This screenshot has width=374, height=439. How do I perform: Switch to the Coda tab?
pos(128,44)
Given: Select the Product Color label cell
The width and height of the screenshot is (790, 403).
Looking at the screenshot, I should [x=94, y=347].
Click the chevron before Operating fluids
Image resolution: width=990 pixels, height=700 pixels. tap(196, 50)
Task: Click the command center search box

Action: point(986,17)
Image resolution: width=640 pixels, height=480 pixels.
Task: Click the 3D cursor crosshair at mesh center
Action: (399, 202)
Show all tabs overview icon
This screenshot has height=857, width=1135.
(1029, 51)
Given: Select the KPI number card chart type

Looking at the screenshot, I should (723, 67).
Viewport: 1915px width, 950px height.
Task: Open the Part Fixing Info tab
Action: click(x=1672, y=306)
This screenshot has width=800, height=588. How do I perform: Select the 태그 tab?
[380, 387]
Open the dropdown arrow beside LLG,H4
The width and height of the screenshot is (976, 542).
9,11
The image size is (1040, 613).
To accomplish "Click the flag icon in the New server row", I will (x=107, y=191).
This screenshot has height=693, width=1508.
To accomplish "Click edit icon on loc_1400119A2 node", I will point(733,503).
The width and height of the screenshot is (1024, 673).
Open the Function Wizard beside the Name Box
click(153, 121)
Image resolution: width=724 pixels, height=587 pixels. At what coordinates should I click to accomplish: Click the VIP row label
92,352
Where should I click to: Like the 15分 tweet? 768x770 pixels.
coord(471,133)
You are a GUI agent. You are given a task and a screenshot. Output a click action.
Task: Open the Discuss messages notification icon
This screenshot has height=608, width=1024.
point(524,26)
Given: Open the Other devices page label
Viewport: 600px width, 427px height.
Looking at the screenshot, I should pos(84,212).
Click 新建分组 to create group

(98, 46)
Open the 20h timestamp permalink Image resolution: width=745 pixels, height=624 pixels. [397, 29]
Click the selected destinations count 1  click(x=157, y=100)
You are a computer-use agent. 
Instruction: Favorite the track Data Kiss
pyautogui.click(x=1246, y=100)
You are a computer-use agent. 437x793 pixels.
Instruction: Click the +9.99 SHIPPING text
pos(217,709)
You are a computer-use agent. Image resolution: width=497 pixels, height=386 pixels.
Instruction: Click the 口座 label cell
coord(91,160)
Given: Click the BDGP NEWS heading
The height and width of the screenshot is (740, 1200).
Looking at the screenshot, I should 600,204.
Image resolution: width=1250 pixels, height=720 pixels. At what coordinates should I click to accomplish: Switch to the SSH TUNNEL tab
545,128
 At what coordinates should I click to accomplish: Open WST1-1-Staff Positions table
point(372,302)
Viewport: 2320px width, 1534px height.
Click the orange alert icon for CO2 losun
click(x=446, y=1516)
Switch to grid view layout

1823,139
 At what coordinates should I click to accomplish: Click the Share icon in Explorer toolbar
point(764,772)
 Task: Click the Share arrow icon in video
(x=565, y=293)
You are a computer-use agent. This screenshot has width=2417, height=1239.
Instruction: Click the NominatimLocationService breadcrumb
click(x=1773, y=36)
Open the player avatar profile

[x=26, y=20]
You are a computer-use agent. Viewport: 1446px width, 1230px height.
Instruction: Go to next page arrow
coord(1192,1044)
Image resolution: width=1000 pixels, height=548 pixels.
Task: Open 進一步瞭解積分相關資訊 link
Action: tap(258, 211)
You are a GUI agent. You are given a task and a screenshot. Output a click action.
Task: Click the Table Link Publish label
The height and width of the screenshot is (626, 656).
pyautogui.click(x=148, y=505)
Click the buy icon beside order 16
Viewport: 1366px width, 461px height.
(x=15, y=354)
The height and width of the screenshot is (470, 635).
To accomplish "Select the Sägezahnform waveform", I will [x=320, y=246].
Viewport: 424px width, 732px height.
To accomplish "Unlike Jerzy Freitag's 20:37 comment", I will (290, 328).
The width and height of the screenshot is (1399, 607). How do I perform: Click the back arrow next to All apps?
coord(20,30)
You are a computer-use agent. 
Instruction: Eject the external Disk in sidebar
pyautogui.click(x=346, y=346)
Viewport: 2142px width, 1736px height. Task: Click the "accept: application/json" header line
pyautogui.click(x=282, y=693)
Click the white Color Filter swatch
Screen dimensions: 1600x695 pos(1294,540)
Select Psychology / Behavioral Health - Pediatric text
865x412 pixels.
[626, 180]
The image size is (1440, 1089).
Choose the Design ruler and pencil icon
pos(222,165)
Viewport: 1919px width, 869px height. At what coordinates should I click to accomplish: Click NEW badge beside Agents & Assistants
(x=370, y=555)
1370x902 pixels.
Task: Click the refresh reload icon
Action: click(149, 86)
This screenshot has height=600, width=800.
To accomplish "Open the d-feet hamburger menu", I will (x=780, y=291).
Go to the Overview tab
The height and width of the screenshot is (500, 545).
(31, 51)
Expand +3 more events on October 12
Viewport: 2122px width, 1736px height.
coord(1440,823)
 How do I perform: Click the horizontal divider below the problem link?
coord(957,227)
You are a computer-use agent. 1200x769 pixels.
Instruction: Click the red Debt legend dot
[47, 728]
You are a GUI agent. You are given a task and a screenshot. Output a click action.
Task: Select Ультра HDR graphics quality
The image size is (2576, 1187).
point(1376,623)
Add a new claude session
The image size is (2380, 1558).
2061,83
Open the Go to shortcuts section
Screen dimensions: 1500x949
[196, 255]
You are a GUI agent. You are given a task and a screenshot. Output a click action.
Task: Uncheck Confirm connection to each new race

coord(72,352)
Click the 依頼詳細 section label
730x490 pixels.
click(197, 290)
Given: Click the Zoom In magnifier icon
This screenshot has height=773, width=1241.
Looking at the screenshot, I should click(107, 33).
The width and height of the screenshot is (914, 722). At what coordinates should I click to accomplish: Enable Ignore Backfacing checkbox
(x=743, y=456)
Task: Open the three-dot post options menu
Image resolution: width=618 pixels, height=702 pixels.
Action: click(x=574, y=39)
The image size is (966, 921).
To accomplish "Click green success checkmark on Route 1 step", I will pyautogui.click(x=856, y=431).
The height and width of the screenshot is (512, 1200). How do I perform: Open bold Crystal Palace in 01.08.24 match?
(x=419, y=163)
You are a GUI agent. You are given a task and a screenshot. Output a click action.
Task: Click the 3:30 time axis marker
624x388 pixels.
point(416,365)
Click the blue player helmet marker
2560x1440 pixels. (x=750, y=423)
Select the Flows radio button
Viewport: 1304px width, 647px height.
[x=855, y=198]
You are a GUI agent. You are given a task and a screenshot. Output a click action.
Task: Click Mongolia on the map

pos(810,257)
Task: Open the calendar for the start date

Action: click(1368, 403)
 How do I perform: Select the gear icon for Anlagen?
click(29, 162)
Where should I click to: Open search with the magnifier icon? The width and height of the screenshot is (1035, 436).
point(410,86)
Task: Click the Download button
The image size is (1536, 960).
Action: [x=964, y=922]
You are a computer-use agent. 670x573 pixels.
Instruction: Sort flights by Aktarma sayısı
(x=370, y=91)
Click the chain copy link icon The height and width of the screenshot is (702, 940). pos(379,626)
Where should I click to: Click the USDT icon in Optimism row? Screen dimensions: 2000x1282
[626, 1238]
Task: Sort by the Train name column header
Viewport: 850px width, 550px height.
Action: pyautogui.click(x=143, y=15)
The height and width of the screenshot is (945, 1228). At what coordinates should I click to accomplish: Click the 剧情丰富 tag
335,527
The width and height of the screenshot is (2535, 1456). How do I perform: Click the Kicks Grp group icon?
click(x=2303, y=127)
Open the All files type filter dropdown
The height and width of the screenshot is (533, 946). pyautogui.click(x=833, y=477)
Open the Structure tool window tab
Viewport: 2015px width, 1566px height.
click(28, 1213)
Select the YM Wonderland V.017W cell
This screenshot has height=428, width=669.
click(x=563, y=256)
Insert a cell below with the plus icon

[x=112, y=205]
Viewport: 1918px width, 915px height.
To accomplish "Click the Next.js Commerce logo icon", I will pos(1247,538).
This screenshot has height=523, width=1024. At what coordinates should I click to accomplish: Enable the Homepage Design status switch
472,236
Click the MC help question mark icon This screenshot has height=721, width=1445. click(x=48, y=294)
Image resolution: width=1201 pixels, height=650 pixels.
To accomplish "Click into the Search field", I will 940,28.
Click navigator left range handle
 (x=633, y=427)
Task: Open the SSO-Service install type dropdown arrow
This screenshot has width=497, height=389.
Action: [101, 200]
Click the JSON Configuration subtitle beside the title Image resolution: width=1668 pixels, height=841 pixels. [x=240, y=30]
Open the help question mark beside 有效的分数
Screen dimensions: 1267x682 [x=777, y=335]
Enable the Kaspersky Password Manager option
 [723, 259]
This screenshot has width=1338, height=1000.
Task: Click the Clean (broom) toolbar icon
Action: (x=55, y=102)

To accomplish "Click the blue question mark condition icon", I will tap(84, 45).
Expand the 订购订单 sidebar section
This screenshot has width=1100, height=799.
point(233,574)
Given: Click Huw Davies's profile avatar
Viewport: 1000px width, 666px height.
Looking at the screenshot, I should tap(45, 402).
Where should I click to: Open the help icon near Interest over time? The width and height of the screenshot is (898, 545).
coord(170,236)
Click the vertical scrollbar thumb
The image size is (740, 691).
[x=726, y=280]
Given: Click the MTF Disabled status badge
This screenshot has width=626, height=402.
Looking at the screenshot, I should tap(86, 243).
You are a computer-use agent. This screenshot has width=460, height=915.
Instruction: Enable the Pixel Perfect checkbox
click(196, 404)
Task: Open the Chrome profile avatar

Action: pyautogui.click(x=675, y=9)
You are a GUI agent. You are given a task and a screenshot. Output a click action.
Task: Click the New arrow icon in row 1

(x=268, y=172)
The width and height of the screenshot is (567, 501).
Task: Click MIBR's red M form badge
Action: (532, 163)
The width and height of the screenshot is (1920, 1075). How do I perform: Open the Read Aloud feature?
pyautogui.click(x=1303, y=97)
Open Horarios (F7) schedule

### Set task
Collect every line from the entries above that contains the word "with", copying each line in full.

### Output of the task
Where should I click to: Open search with the magnifier icon? The width and height of the screenshot is (1035, 436).
Insert a cell below with the plus icon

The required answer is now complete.